For more information on backyard and vermicomposting in NL visit MMSB's website.

For resources to get kids involved in composting and waste reduction, check out the Root Cellars Rock Children & Youth page.

And keep an eye on the blog in the coming months for the launch of the new Root Cellars Rock Food Skills Workshops kit, which will include everything you need to know to host a beginner composting workshop in your community!

The good, the bad, and the ridiculous


Well, friends, I had planned to offer you a delightful round-up of what worked and what didn't in my little downtown garden this year, but unfortunately the cable for my computer has vanished, and the extra cable I keep on hand for such emergencies has had both of its ends filled with play-dough. (Hey, guess what! I found the cord! We have photos!) I have an angry, teething toddler trying to get into my lap, so you'll have to settle for a photo-less post in list form. Okay? Okay! Most amazing discovery: the rat tail radish. Holy crow. Rat tail radishes are heirloom radishes that were bred to produce tasty pods instead of the roots we're used to. They're delicious! Zippy, like a regular radish, but kind of greenish at the same time. They're really good with a dip or just on their own. Super crunchy and juicy. Apparently they're good pickled, but I haven't tried that yet. As they grow they get kind of jungly and lanky, so they're not the best if you're into ornamental edible landscaping, but they're well worth the mess.

Biggest bust: beans and peas. Between the slugs and the damp spring, hardly any of the four kinds of beans I planted came up. Also, two kinds of peas were lost to sogginess and slugs. It was very sad. The troopers that survived were the Schweizer Riesen snow peas and the Blue Jaysnap beans, and they're both still truckin', even in the cold. I should note, though, that neither one of those has had a particularly impressive yield, but I'm going to attribute that to the weather, not to the seeds themselves. They did the best they could.

Most impressive harvest: garlic. I planted my garlic late last year, well into November. By that time, nobody local had any seed garlic left to sell, so I had to order some from away, at considerable expense. When my package came, I was kind of sad to realize that for all that money, I had gotten a mere two heads of garlic. I sighed and carried on. Then, that same week, what should I spy at Dominion but packages of organic hardneck garlic from Furmanek Farm in Arthur, Ontario. There were three bulbs in a little net pack for, what, maybe six bucks? I took them home, planted them lovingly, and they outperformed the ordered seed garlic by far. All the garlic I planted did well, but the grocery stuff was incredible. Just goes to show that sometimes it's better to ignore conventional advice and just try something crazy.

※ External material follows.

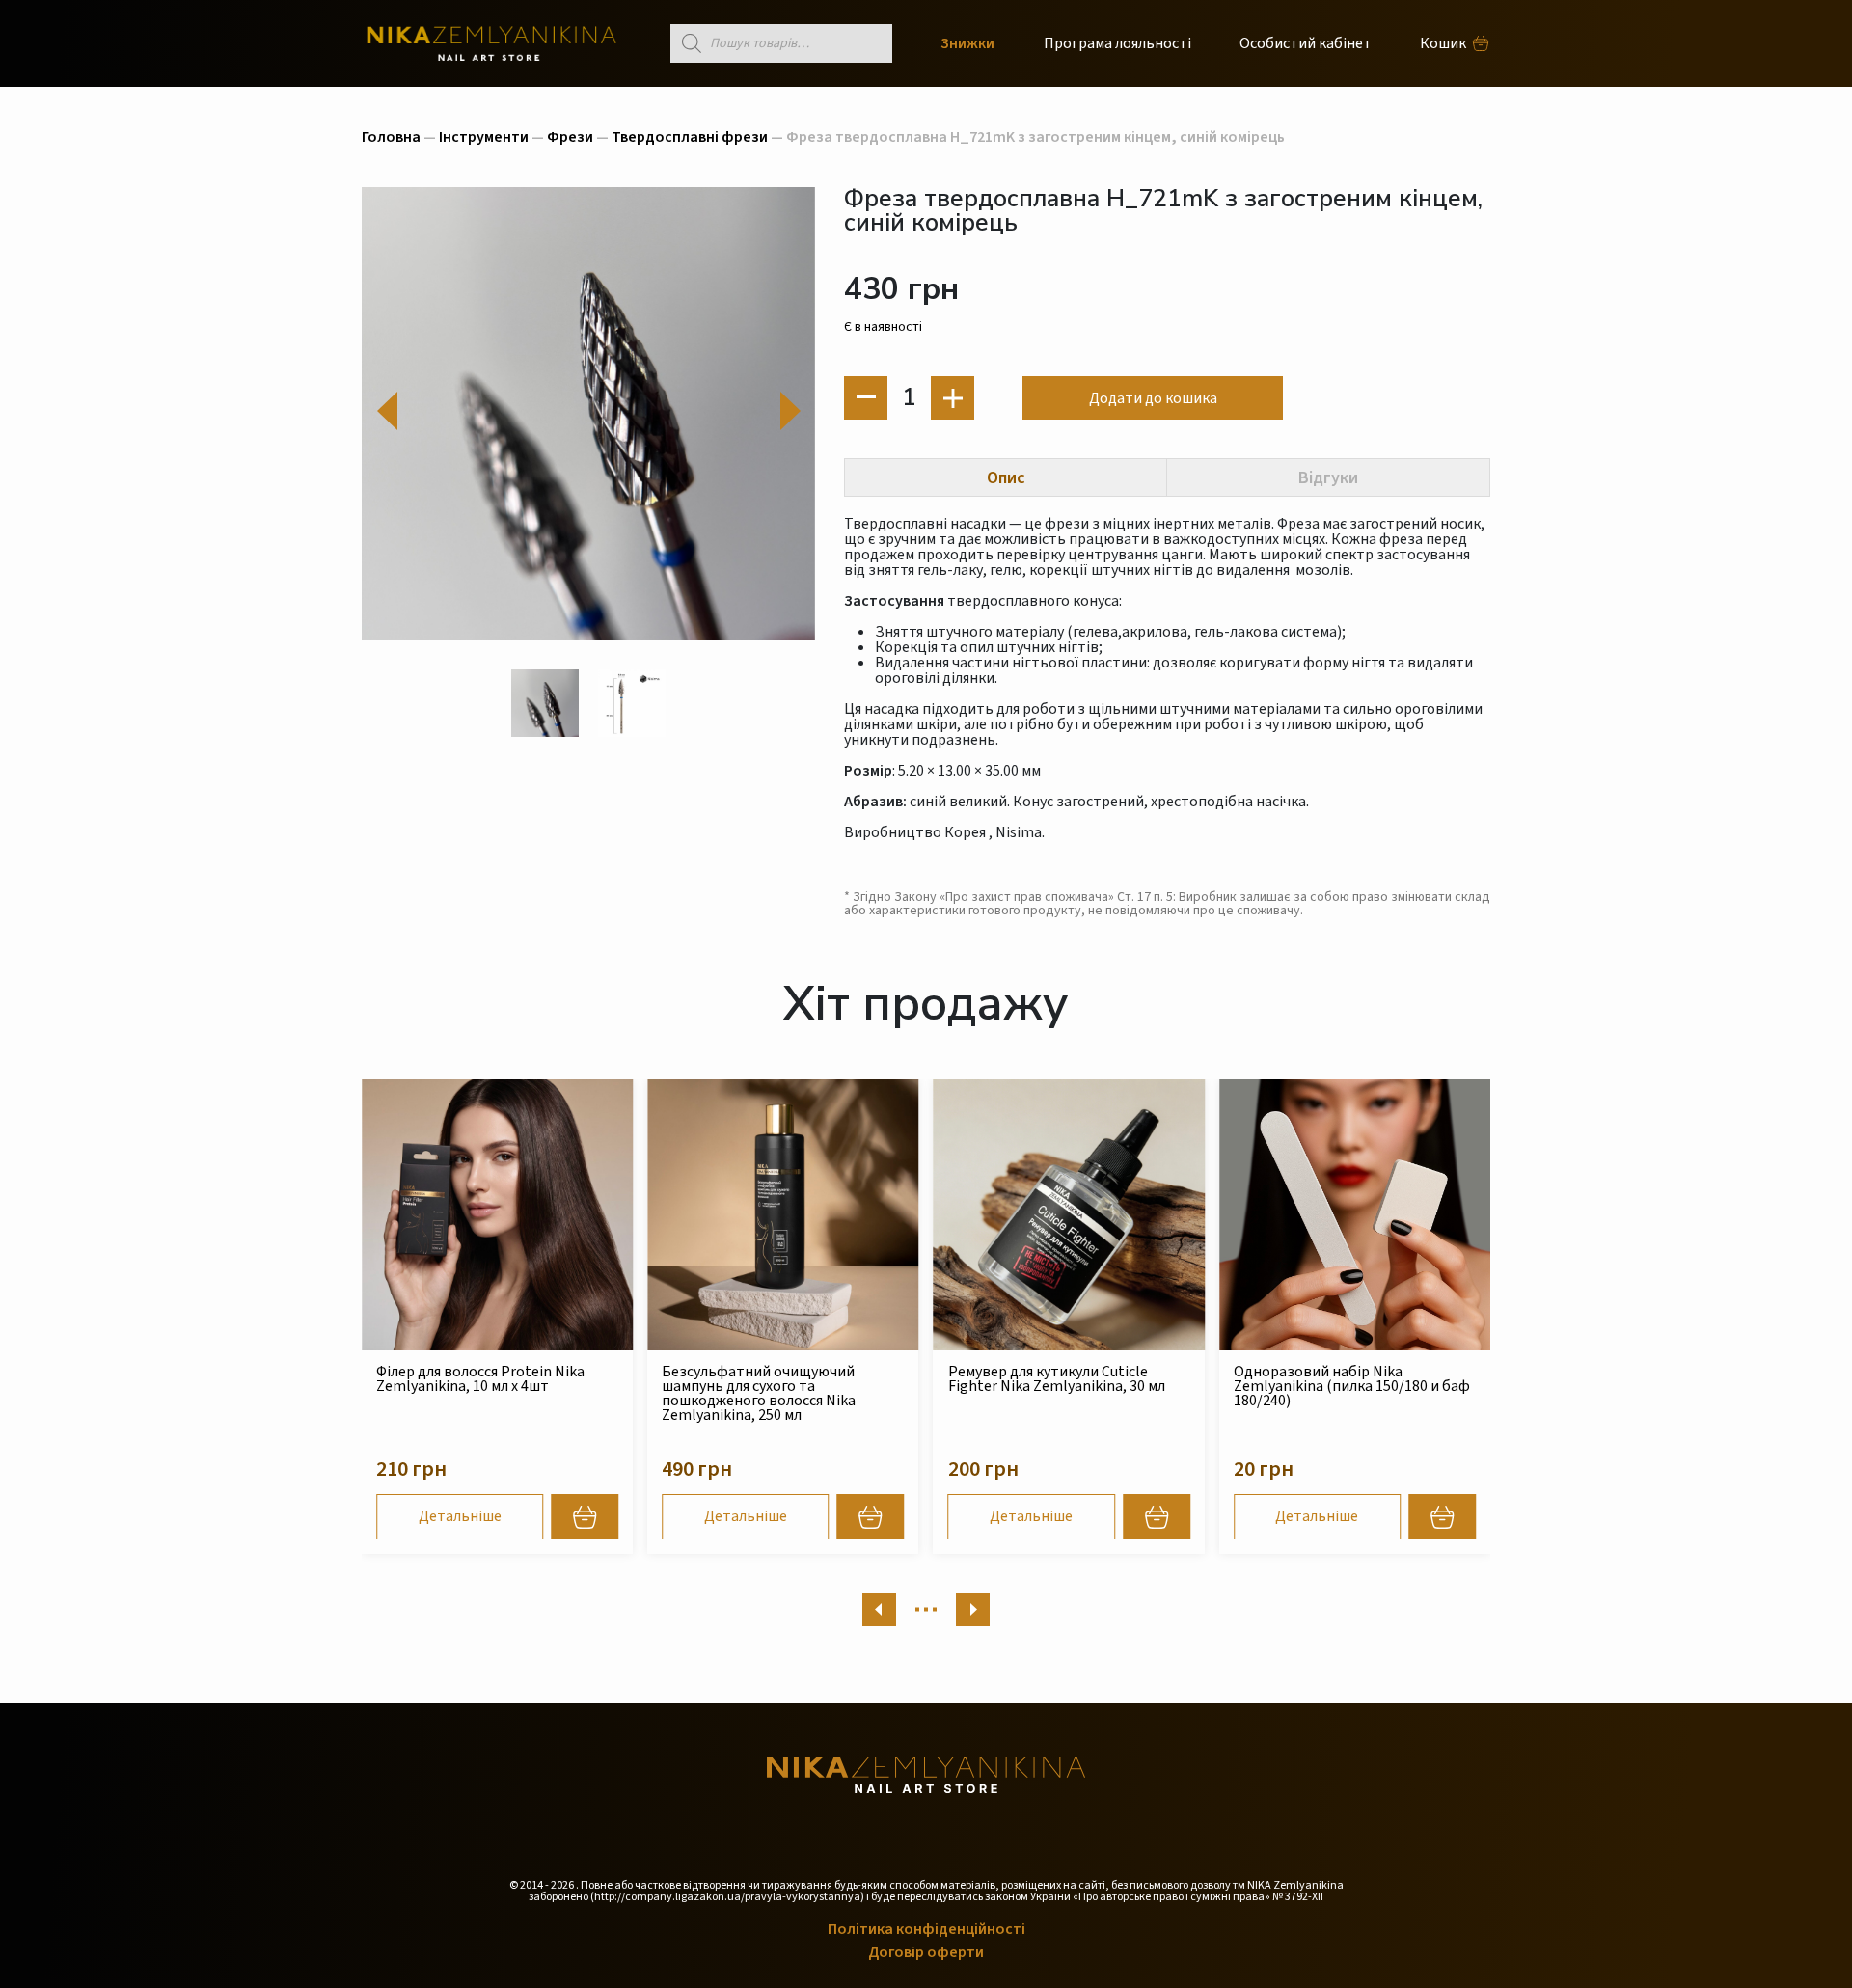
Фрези (570, 137)
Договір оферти (926, 1952)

Most ridiculous out of season action: squash. All of my squash, winter and summer, sulked through the whole season. Now I have two baby zucchini and a load of baby pumpkins, just in time for the frost to kill them. Oh, the tragedy! I'll eat the baby zucchini, but I'm afraid there's nothing I can do for the pumpkins, except keep my fingers crossed for a ridiculously warm November.

Wackiest season-extending scheme: tomato dome. Like pretty much everyone else, I have a load of green tomatoes that will probably never ripen on the vine. Some are far enough along that I can ripen them indoors, but others are nowhere close. They're in two adjacent 4" x 4" beds, with a trellis along the inner edge of each bed. My scheme is to encase the whole thing in vapor barrier (cheaper and easier to find than greenhouse plastic, and just as durable - I know someone who's had an amazing greenhouse made from the stuff for the last three years) and hope for the best. I'm also going to remove all the last of the blossoming flowers and pinch out the growing tips of the plants so that all the energy will be sent into the fruit that has already formed. Wish me luck!

There are some things I haven't been able to harvest yet. My Jerusalem artichokes and my ground cherries are still growing, and my parsnips will want a frost before they can be dug up. I have kale, lamb's lettuce, and red mustard started that should take me into winter, and I'll be starting some more winter crops over the next couple weeks. I hope I can find my camera cable soon so I can show you pictures of them.  Photos to come soon!